Supported File Types

  • PDF - Full text extraction with metadata
  • DOCX - Word documents with structure preservation
  • TXT - Plain text files
  • MD - Markdown files
  • CSV - Structured data

RAG Features

  • Client-side document processing for privacy
  • Smart document chunking with configurable settings
  • TF-IDF embeddings for semantic search
  • Vector storage using IndexedDB
  • Hybrid keyword + semantic search
  • Real-time document search during conversations
  • Drag-and-drop file upload
  • Multiple document support

RAG Configuration

  • Chunk Size: 50-1000 tokens (adjustable)
  • Overlap Size: 0-200 tokens (adjustable)
  • Search Accuracy: 0-100% scale
    • Low (0-30%): Fuzzy matching
    • Medium (40-60%): Balanced approach
    • High (70-100%): Exact matching only

💬 Chat Interface

Chat Features

  • Real-time streaming responses
  • Syntax highlighting for code blocks
  • Markdown rendering
  • Token count display
  • Message timestamps
  • Chat history persistence
  • Multiple chat sessions
  • Clear chat functionality
  • Copy message content

Advanced Commands

  • /help - Show all available commands
  • /find [term] - Find exact sentences containing a term
  • /chunks - Show all RAG chunks in order
  • /debug rag - Show RAG system information
  • /clear - Clear current chat
  • /new - Start new chat session

🎨 UI/UX Features

Themes & Customization

  • Multiple theme support (Skeleton, Wintry, Modern, Crimson)
________________________
**Problem requirements**
Reproduce the feature list above word for word, from "RAG Features" to "50-1000 tokens (adjustable)".
________________________
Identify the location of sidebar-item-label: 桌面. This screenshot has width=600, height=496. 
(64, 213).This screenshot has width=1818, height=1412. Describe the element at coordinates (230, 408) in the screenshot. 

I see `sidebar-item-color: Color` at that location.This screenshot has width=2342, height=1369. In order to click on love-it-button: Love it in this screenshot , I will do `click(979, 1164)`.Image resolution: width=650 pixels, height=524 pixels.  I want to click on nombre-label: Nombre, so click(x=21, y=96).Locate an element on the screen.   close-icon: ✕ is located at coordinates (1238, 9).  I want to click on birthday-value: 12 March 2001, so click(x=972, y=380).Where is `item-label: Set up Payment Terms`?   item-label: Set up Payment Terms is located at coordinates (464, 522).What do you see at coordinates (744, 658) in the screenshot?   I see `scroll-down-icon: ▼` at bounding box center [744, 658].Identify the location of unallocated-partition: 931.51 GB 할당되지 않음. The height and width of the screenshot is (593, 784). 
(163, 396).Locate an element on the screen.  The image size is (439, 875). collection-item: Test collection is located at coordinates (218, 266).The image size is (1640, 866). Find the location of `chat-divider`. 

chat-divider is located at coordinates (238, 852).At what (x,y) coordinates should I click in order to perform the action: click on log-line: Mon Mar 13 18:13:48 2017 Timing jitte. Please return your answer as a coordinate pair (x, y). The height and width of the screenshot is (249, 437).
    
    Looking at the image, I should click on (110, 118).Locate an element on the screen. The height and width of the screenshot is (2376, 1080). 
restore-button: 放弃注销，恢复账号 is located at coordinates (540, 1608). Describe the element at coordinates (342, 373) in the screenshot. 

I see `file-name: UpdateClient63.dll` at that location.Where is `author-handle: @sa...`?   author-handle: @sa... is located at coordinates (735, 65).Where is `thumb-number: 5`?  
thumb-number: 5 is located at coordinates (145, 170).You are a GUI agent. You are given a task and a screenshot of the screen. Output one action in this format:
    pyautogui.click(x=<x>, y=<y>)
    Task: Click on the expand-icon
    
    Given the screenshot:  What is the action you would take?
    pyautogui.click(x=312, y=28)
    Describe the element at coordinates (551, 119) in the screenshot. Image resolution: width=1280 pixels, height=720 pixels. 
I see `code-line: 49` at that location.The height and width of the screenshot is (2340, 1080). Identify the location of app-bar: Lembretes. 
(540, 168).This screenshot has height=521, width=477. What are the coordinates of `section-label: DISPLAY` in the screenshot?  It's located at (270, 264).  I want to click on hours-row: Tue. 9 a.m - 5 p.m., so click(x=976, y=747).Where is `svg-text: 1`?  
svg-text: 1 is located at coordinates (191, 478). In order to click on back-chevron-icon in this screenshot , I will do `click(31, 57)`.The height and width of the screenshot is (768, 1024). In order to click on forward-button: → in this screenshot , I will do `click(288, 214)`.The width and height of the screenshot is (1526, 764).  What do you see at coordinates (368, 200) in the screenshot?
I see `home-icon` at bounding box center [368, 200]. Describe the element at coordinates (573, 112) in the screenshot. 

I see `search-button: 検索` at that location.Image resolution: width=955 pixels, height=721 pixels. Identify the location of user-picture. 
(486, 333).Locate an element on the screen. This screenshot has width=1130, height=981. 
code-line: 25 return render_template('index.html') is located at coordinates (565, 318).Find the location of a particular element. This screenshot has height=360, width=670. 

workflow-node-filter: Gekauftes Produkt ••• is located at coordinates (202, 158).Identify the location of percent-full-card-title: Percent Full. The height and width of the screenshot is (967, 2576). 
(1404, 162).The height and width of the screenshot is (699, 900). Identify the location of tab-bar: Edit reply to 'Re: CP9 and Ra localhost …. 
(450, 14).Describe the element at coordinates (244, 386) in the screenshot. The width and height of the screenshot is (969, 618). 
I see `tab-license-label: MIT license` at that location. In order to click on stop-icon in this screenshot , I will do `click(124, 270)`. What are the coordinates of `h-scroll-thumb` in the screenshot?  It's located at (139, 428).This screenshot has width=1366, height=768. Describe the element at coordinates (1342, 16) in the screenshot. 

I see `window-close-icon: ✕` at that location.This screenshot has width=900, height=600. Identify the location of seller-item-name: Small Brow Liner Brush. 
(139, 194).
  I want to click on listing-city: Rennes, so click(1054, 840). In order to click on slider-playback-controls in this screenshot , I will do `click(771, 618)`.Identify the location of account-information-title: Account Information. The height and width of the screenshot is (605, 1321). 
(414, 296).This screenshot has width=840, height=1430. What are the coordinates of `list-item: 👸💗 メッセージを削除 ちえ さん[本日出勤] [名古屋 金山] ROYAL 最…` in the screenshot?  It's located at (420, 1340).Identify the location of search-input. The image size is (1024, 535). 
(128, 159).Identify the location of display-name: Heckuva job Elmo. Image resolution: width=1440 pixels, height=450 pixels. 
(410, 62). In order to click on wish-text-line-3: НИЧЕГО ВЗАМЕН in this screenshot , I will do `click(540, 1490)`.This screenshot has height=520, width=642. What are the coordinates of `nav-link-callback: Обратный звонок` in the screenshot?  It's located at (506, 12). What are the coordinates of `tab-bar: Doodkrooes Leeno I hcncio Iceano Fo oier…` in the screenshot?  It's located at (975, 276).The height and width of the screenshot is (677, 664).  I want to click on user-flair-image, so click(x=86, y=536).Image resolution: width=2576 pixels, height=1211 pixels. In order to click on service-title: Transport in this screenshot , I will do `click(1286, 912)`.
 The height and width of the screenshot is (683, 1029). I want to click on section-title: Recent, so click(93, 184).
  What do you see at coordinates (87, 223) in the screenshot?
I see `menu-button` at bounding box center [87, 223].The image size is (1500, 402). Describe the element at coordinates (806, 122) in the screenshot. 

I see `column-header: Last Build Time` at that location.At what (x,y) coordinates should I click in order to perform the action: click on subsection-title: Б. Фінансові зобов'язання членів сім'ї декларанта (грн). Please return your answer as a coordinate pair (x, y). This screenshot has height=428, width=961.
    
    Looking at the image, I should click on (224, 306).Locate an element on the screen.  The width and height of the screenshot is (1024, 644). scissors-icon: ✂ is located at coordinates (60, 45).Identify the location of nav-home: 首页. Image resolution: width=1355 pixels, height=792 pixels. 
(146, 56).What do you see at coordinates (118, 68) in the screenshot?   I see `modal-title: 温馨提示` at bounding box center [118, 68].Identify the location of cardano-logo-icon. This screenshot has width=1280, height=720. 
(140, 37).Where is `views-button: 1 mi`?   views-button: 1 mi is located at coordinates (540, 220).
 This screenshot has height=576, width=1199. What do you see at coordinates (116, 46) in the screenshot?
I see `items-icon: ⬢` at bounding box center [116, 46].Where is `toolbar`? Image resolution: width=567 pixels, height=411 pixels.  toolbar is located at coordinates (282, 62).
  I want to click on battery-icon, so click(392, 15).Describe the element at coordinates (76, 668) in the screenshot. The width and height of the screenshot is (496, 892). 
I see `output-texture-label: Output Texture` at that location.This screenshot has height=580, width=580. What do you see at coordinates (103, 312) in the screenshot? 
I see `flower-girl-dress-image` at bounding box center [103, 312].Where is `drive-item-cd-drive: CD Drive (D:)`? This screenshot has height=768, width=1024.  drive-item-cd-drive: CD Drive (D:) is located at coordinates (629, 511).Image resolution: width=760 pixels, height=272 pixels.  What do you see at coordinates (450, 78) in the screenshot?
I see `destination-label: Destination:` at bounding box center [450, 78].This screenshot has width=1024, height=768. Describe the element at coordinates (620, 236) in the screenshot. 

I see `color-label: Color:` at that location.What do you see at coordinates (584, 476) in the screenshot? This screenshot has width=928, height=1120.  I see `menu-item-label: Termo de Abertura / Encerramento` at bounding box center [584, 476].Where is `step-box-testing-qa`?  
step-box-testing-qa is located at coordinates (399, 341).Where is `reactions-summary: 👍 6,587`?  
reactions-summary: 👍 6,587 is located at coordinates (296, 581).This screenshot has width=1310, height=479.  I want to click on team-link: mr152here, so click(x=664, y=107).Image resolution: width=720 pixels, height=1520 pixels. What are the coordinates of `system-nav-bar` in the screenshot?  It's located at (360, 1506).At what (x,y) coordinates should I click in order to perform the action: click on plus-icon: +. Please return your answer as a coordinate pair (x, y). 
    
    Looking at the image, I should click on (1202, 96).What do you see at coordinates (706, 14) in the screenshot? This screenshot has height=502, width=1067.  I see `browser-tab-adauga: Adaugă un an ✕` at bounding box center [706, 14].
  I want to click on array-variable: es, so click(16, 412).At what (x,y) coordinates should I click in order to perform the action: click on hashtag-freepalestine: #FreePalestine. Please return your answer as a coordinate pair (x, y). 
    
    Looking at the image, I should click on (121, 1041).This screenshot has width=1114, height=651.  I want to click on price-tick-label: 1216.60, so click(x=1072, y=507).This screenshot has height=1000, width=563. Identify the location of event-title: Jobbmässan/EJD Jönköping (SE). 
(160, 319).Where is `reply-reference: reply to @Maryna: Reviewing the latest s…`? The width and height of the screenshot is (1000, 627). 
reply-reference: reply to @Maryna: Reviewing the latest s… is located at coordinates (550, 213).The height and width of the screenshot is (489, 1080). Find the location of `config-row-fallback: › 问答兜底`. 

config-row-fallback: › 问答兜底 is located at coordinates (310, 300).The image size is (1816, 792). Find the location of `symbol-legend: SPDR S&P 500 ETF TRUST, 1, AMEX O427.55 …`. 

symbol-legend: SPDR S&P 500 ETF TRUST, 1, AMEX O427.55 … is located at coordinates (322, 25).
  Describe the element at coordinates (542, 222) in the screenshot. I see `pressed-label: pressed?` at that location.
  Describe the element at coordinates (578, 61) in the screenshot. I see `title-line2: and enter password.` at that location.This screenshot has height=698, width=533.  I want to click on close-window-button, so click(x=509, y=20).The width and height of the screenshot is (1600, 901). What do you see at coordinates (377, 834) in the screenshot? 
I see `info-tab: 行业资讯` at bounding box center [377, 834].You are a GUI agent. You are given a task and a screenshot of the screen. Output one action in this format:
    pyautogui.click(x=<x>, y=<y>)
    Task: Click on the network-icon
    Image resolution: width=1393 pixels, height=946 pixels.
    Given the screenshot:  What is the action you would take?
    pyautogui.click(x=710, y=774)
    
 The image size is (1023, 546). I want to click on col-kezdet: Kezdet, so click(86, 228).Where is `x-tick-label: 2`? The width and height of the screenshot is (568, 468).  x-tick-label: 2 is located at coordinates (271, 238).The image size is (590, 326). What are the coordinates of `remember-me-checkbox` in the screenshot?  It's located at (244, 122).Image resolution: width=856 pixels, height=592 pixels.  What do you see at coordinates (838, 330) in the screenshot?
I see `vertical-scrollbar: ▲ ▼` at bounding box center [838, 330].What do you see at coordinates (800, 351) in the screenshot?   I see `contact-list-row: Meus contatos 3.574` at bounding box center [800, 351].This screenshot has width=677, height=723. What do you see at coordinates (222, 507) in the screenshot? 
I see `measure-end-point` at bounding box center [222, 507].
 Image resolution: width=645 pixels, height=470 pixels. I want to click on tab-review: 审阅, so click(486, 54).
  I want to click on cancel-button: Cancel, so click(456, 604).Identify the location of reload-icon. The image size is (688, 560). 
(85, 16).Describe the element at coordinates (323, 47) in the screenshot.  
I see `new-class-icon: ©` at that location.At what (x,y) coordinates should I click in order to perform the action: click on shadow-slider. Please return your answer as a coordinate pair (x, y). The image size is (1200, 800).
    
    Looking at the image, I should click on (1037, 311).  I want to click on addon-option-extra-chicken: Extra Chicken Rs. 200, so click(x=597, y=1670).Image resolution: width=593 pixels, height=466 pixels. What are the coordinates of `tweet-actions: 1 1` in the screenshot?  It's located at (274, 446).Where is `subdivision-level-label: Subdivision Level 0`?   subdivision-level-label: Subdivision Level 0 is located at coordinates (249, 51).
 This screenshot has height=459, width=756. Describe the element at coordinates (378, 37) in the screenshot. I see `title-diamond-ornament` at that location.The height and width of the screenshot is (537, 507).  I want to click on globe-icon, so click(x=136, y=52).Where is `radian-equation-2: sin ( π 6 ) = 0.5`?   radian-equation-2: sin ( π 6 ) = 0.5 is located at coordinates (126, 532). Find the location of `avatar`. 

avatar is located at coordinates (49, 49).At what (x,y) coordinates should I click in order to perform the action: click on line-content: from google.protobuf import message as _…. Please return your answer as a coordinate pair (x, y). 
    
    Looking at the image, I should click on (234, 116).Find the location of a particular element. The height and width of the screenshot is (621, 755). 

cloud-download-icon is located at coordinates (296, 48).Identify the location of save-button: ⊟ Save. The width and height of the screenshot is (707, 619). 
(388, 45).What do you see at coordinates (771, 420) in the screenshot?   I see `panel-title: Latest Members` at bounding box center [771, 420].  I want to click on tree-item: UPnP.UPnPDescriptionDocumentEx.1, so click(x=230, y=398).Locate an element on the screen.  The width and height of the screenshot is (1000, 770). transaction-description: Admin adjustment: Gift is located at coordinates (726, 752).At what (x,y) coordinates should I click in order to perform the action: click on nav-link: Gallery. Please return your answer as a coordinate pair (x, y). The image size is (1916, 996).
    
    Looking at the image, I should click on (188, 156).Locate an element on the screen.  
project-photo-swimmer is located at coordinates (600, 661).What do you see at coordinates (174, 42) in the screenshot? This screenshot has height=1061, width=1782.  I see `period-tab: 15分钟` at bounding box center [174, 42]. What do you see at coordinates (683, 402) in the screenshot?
________________________
**Response to the exercise**
RAG Features

  • Client-side document processing for privacy
  • Smart document chunking with configurable settings
  • TF-IDF embeddings for semantic search
  • Vector storage using IndexedDB
  • Hybrid keyword + semantic search
  • Real-time document search during conversations
  • Drag-and-drop file upload
  • Multiple document support

RAG Configuration

  • Chunk Size: 50-1000 tokens (adjustable)